* [TEKSTFRAGMENT]
※ ※ ※

Ik heb vandaag het zadel van mijn Juncker weer wat origineler kunnen maken. Er zat ooit een enkele neusveer in maar die brak. Toen ik een nieuwe vond kwam ik er achter waarom die over was gebleven. Het gietijzeren verbindingstuk was kapot. Iemand in Tilburg heeft een nieuw stukje gemaakt waardoor ik de veer weer in het originele frame kon bouwen. De veer is niet precies hetzelfde omdat deze met een slotboutje vast zit terwijl de originele er in gekanteld werd. Het oogt wel hetzelfde. Het dek had ik een tijd geleden al opgeknapt met slotboutjes M4 inplaats van de originele nagels. Een scheur heb ik gerepareerd met vliegertouw. Het ziet er weer uit zoals toen ik de fiets ooit kreeg.
Het andere zadel:
Het nagemaakte verbindingsstukje:
Dit is het originele frame met de nieuwe neusveer:
Dit is het andere zadelframe wat al die tijd gemonteerd is geweest:
En dit is die overgeschilderd en van zilververf voorziene transportfiets. Ik heb nog geen merk of framenummer kunnen vinden. Ook geen aanknopingspunten welk merk het is maar dat komt nog wel. Torpedo naaf is van 1940 maar is opnieuw gespaakt, smallere velgen die overgeschilderd zijn en ook nog goud gebiest. Ik hem nieuwe velgen liggen dus ga daar een 30 jaren naaf in spaken. De fiets is al eens blauw/groen metallic gespoten, zoals op de foto’s te zien is. Dat biesen (of biezen?) is gewild blijkbaar bij sommige restaurateurs. Ik heb nog zo’n set wielen en zelfs een complete gebieste transportfiets. Vind het niet fraai. Het is “over de top”. In elk geval weer een nieuwe klus-transportfiets. Maar eens kijken of het de moeite waard is of dat het een donor gaat worden.

※ ※ ※

* [LIJST]
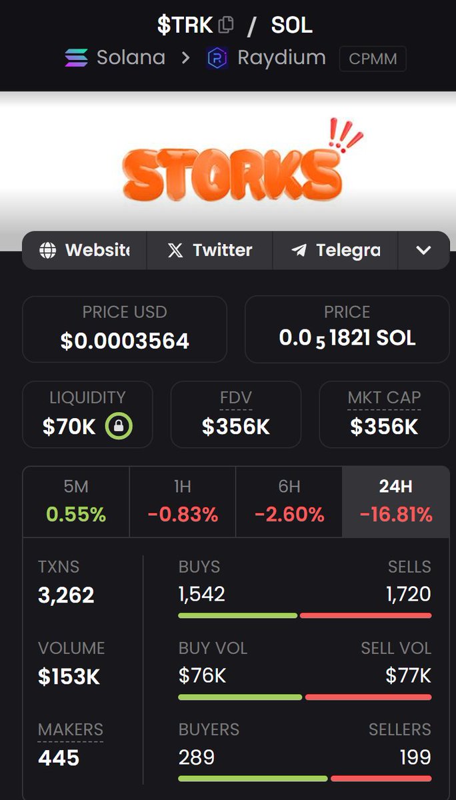Click the FDV label
Viewport: 456px width, 800px height.
click(x=235, y=398)
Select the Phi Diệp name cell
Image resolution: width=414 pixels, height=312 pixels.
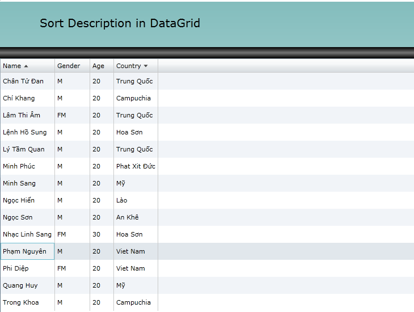pyautogui.click(x=16, y=268)
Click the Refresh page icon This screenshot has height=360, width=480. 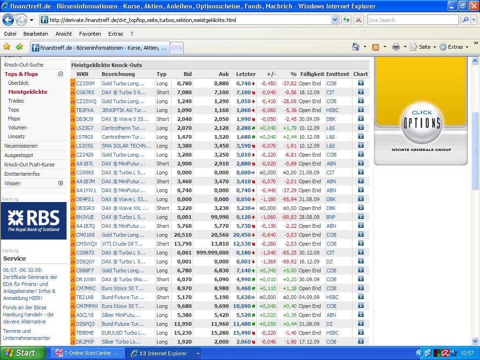pyautogui.click(x=346, y=20)

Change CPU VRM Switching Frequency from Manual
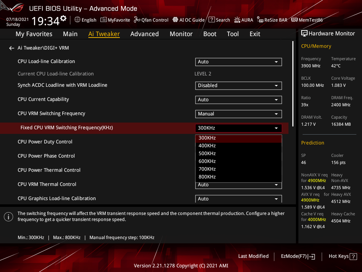pyautogui.click(x=238, y=114)
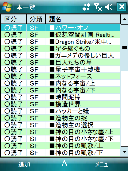This screenshot has height=171, width=128.
Task: Tap the 追加 softkey to add book
Action: (x=24, y=164)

※ ※ ※

* [OPDRACHT 1]
Beantwoord de volgende vragen over het tekstfragment:
(a) Waarmee is een scheur in het dek van het zadel gerepareerd?
(b) Van welk jaar is de Torpedo naaf van de transportfiets?
(c) In welke plaats heeft iemand het nieuwe verbindingsstukje gemaakt?
* [OPDRACHT 2]
Wijzig een deel van de lijst: begin bij de regel met "Change CPU VRM" en ga door tot het einde van de lijst. Vervang daarin "Manual" door "Auto", houd al het andere gelijk en laat de afbeeldingen weg.
Het tekstfragment en de lijst hebben niets met elkaar te maken.

* [ANTWOORD 1]
(a) Met vliegertouw.
(b) Van 1940.
(c) In Tilburg.

* [ANTWOORD 2]
Change CPU VRM Switching Frequency from Auto
pyautogui.click(x=238, y=114)
This screenshot has height=171, width=128.
Task: Tap the 追加 softkey to add book
Action: (x=24, y=164)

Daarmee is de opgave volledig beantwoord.